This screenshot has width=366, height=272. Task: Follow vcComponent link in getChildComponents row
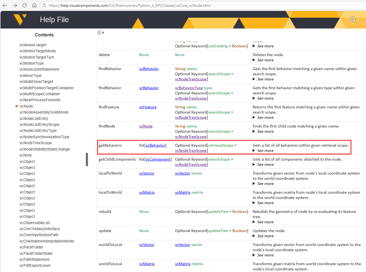[x=158, y=159]
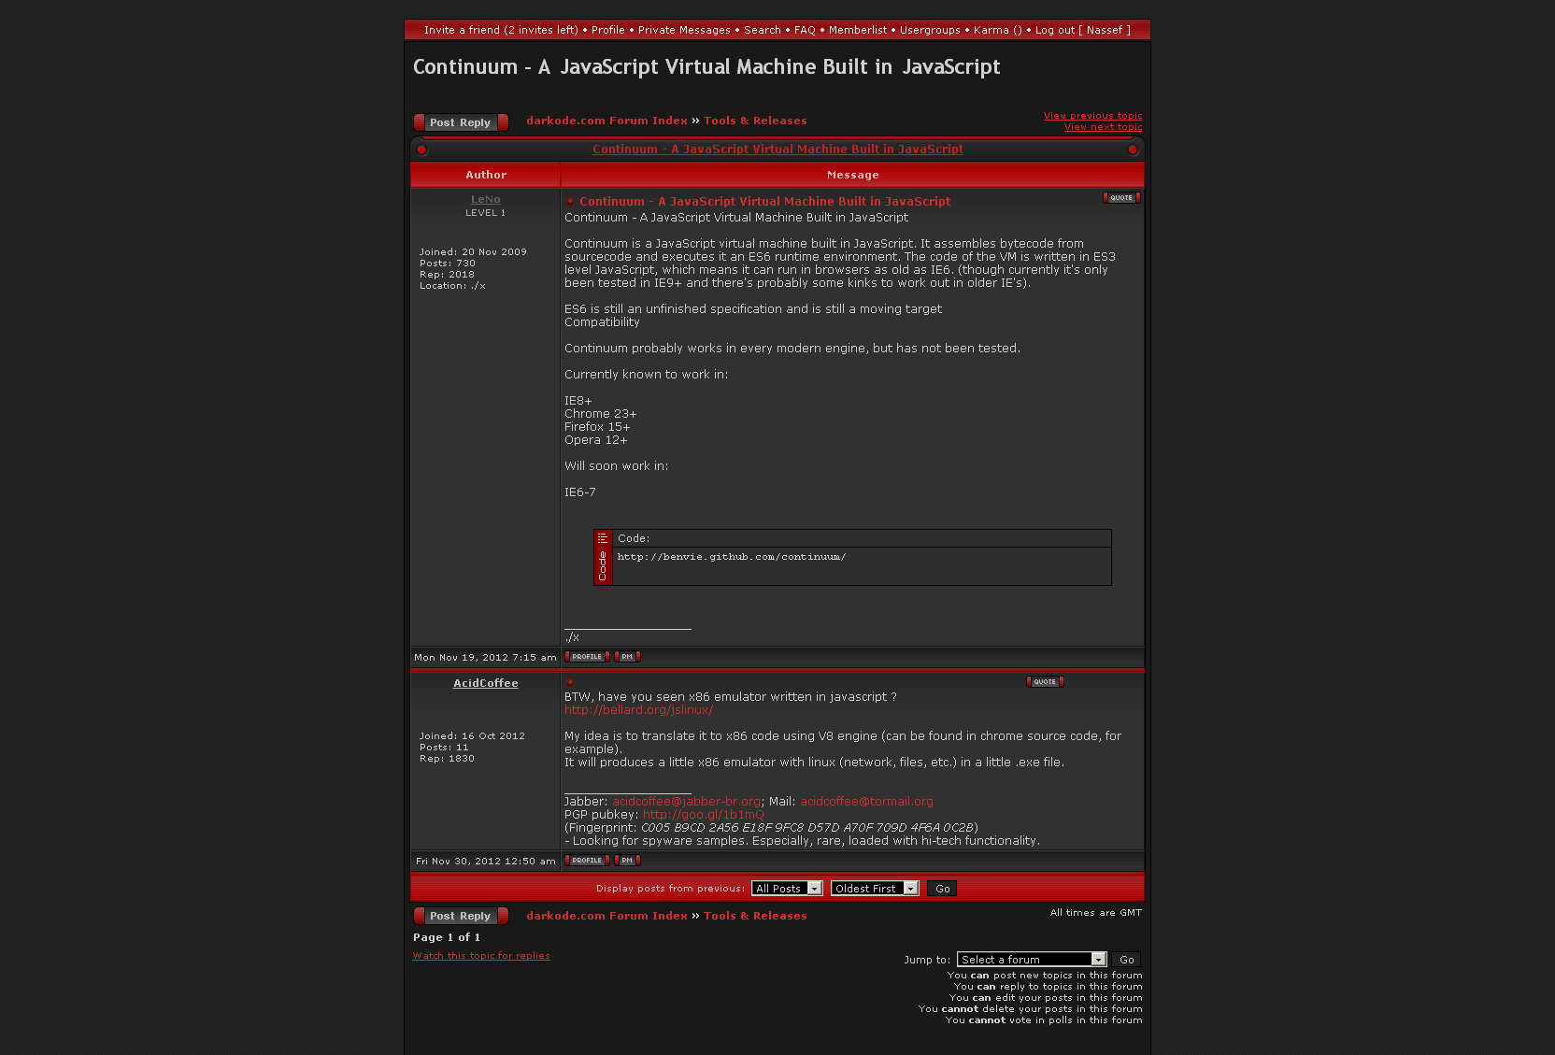Click the Quote icon on LeNo's post
Screen dimensions: 1555x1055
pos(1121,198)
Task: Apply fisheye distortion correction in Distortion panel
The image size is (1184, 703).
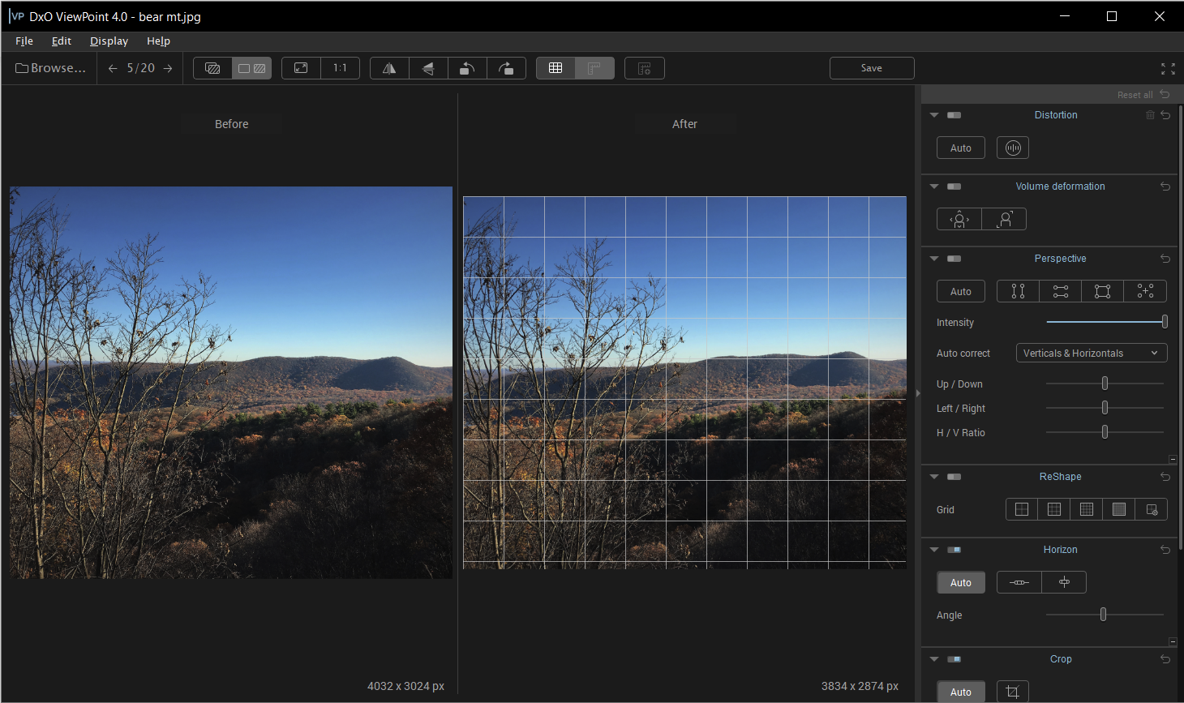Action: click(1012, 148)
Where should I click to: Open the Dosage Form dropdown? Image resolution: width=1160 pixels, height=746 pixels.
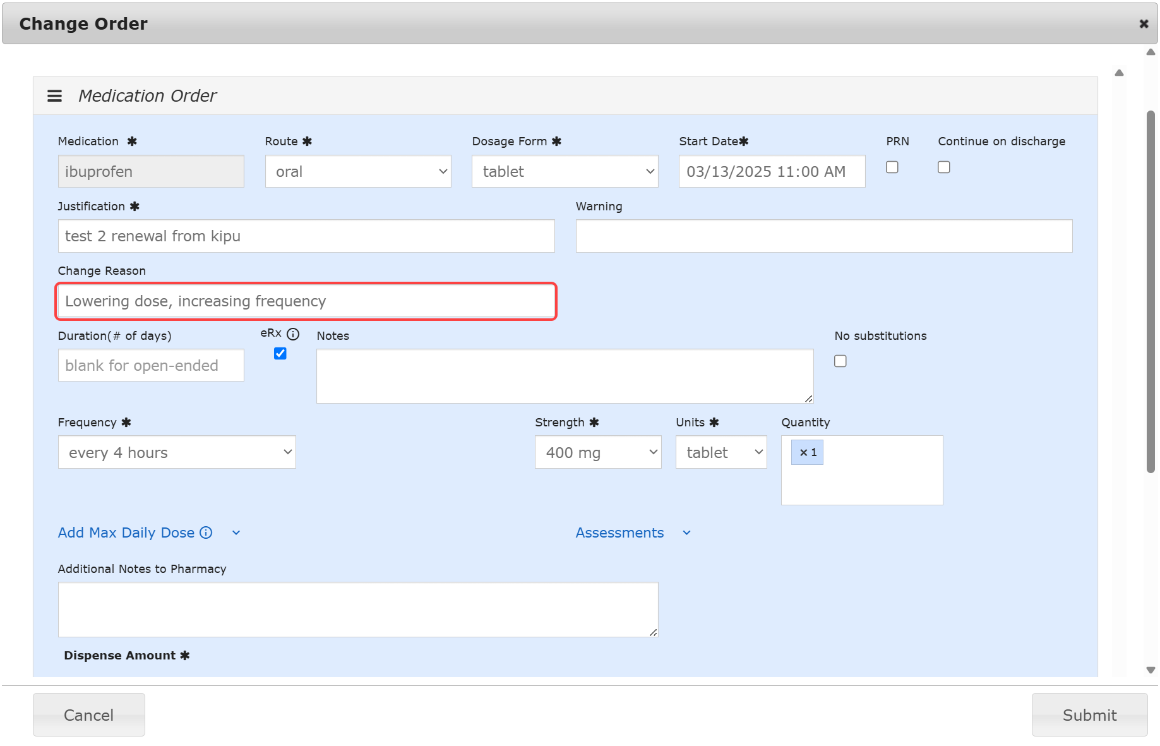pyautogui.click(x=565, y=172)
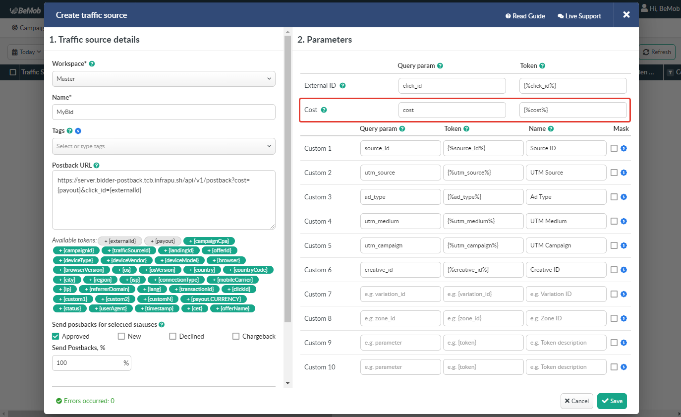Open the Read Guide link
Viewport: 681px width, 417px height.
pyautogui.click(x=525, y=16)
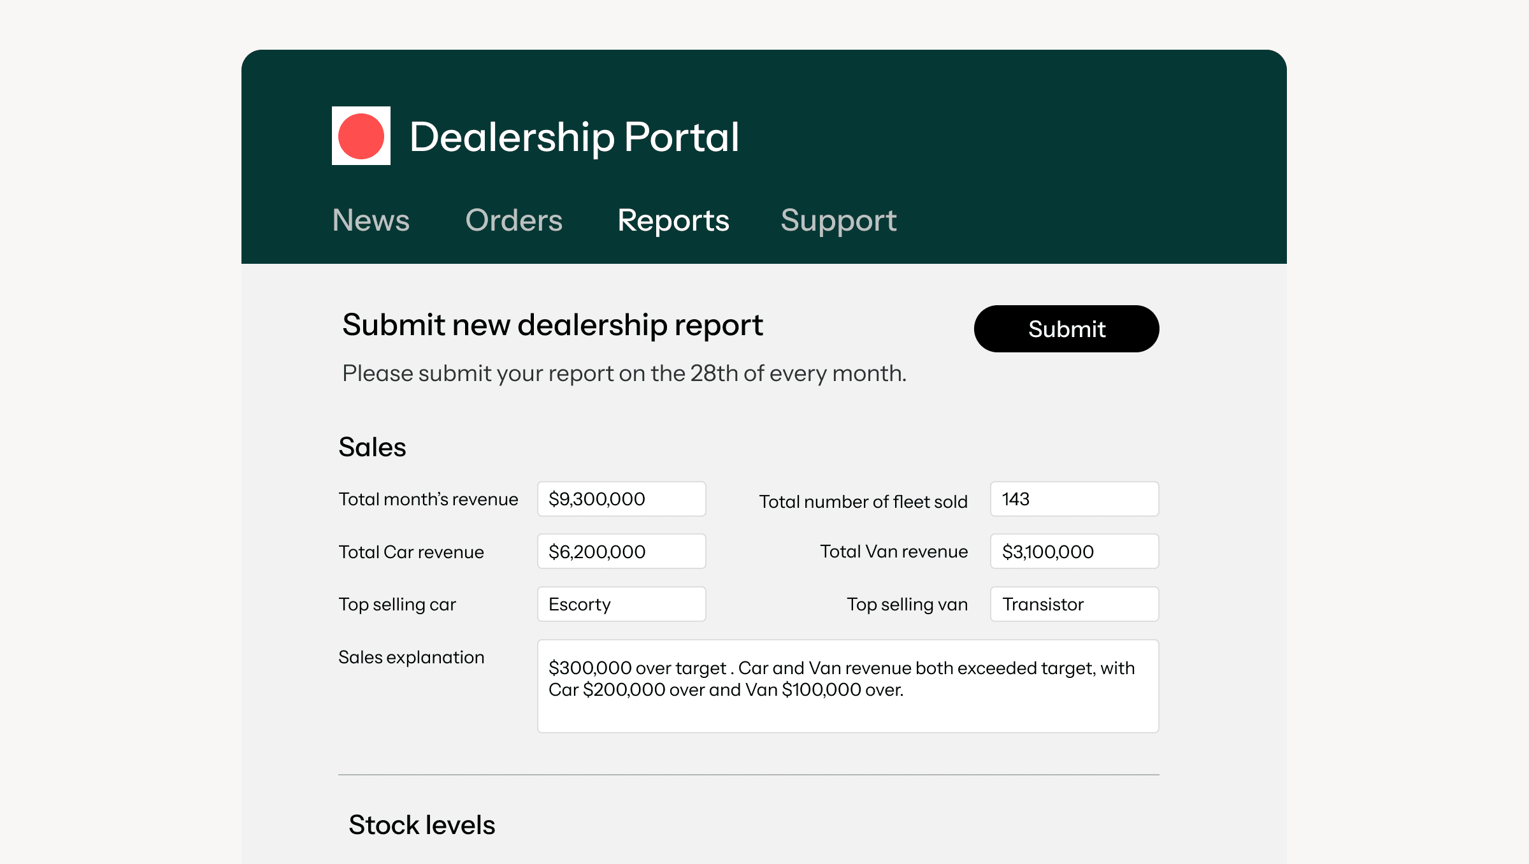Click the Top selling van input field
1529x864 pixels.
click(1074, 603)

**Written request:** Please give the listing above again with "dropdown" swapped for "drop-down menu" and nothing else changed, leaving out the pictures.

**Exercise answer:**
This screenshot has width=366, height=272. Task: Follow vcComponent link in getChildComponents row
[x=158, y=159]
Click the Quote icon on LeNo's post
Screen dimensions: 1555x1055
pos(1121,198)
Task: Apply fisheye distortion correction in Distortion panel
The image size is (1184, 703).
Action: click(1012, 148)
Where should I click to: Open the Dosage Form drop-down menu? Image resolution: width=1160 pixels, height=746 pixels.
pyautogui.click(x=565, y=172)
Open the Read Guide link
Viewport: 681px width, 417px height.
pyautogui.click(x=525, y=16)
Click the Top selling van input field
1529x864 pixels.
click(1074, 603)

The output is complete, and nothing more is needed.